Prove that $$\lim _{n\to \infty }\frac{1}{n^{p+1}}\left(\sum _{k=1}^{n \:}k^p\:\right)=\frac{1}{p+1}$$
Mi idea was to separate the terms by saying $$\frac{\left(\sum _{n=1}^{\infty \:}n^p\:\right)}{n^{p+1}} = \left(\left(\frac{1}{n}\right)^p+\left(\frac{2}{n}\right)^p+\left(\frac{3}{n}\right)^p+...+1\right)\left(\frac{1}{n}\right)\text{ and } \lim _{n\to \infty \:}\left(\frac{1}{n}\right)=0$$
but then I got stucked in this part, an I dont know how to get it to $\displaystyle \frac{1}{p+1}$
On
HINT
You can use that the function $\displaystyle x \mapsto \frac{1}{x^p}$ is continuous, positive and decreasing to $0$. We have the picture
Hence
$$ \int_{k}^{k+1}\frac{\text{d}t}{t^p} \leq \frac{1}{k^p} \leq \int_{k-1}^{k}\frac{\text{d}t}{t^p}$$
Hence using Chasles's relation $$ \int_{1}^{n}\frac{\text{d}t}{t^p} \leq \sum_{k=1}^{n}\frac{1}{k^p} \leq 1+\int_{1}^{n}\frac{\text{d}t}{t^p}$$
Can you take it from there ?
On
You made a good start in your "idea". But you didn't recognize what you had. Let $p\ge 0, f(x) = x^p, x\in [0,1].$ Then what you wrote is
$$\tag 1 \sum_{k=1}^{n} f\left(\frac{k}{n}\right )\frac{1}{n}.$$
That should cause you to get excited. It's simply a standard Riemann sum for $f$ on $[0,1].$ Because $p\ge 0,$ $f$ is continuous on $[0,1],$ hence is Riemann integrable there.

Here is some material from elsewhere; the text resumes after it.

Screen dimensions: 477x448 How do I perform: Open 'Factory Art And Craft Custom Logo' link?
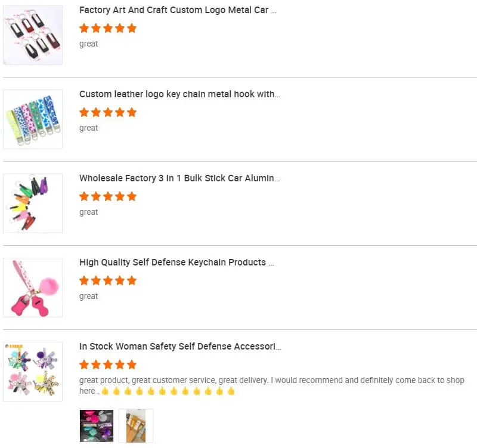(178, 10)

It follows that the limit of $(1)$ is
$$\int_0^1 f(x)\,dx = \int_0^1 x^p\,dx = \frac{x^{p+1}}{p+1}\big|_0^1 = \frac{1}{p+1}.$$
This result holds as well if we allow $-1<p<0,$ but it is more subtle. That's because $f$ is now unbounded, and we're dealing with improper (although convergent) integrals. If $p\le -1,$ a good exercise for you is to show the limit of those sums is $\infty.$
By Riemann rectangle sum for $p>-1$ we have , $$ \lim_{n\to \infty}\frac{1}{n^{p+1}}\sum_{k=1}^{n}k^p \\= \lim_{n\to \infty}\frac{1}{n}\sum_{k=1}^{n}\left(\frac{k}{n}\right)^p\\=\int_0^1 x^p dx =\frac{1}{p+1}$$
That is also $$\lim_{n\to \infty}\left(\left(\frac{1}{n}\right)^p+\left(\frac{2}{n}\right)^p+\left(\frac{3}{n}\right)^p+...+1\right)\left(\frac{1}{n}\right)=\int_0^1x^pdx=\frac{1}{p+1} $$